→ DIRECTIVE
Reproduce all of the lines below, requests included, after adding 86 to each coordinate in the answers. Omit the pictures from your response.

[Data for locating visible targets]
::::

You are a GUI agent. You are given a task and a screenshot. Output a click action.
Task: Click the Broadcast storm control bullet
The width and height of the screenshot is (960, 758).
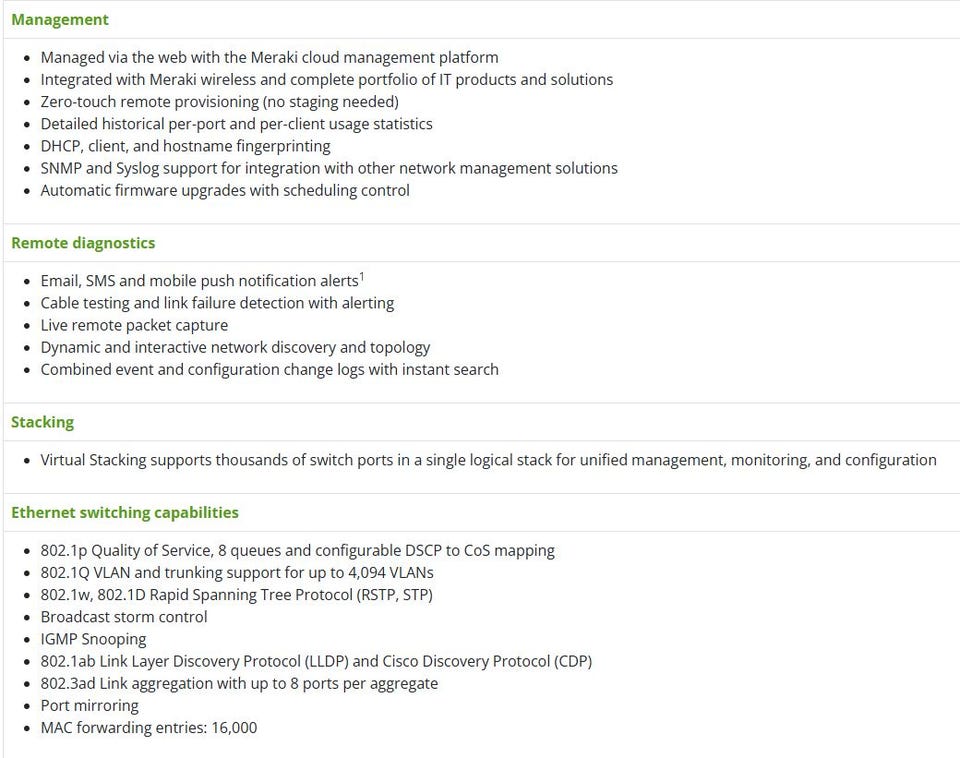[124, 617]
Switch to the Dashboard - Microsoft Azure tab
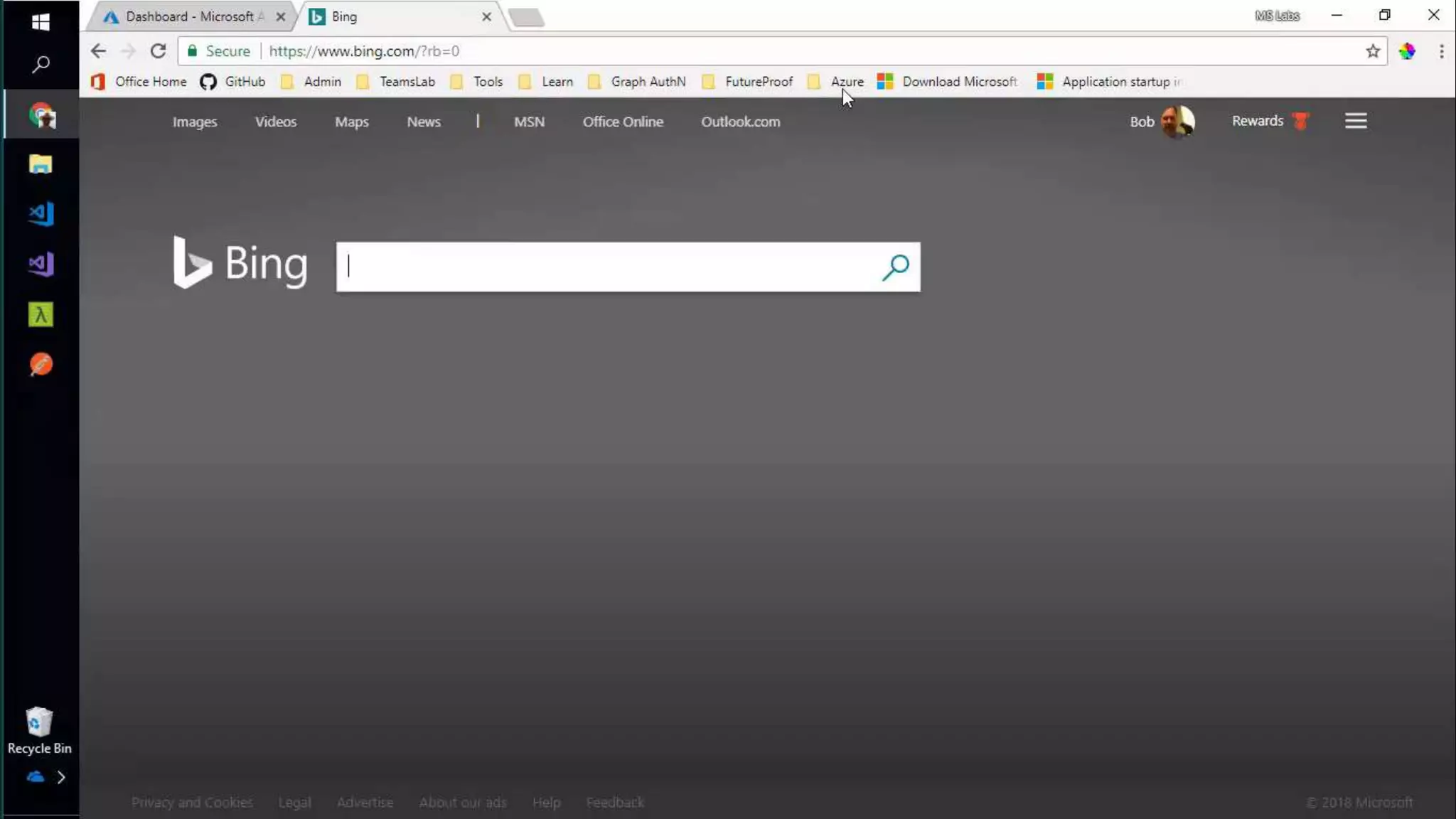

::::

→ FINAL RESULT
You are a GUI agent. You are given a task and a screenshot. Output a click action.
Task: Click the Broadcast storm control bullet
The width and height of the screenshot is (960, 758).
[210, 703]
Switch to the Dashboard - Microsoft Azure tab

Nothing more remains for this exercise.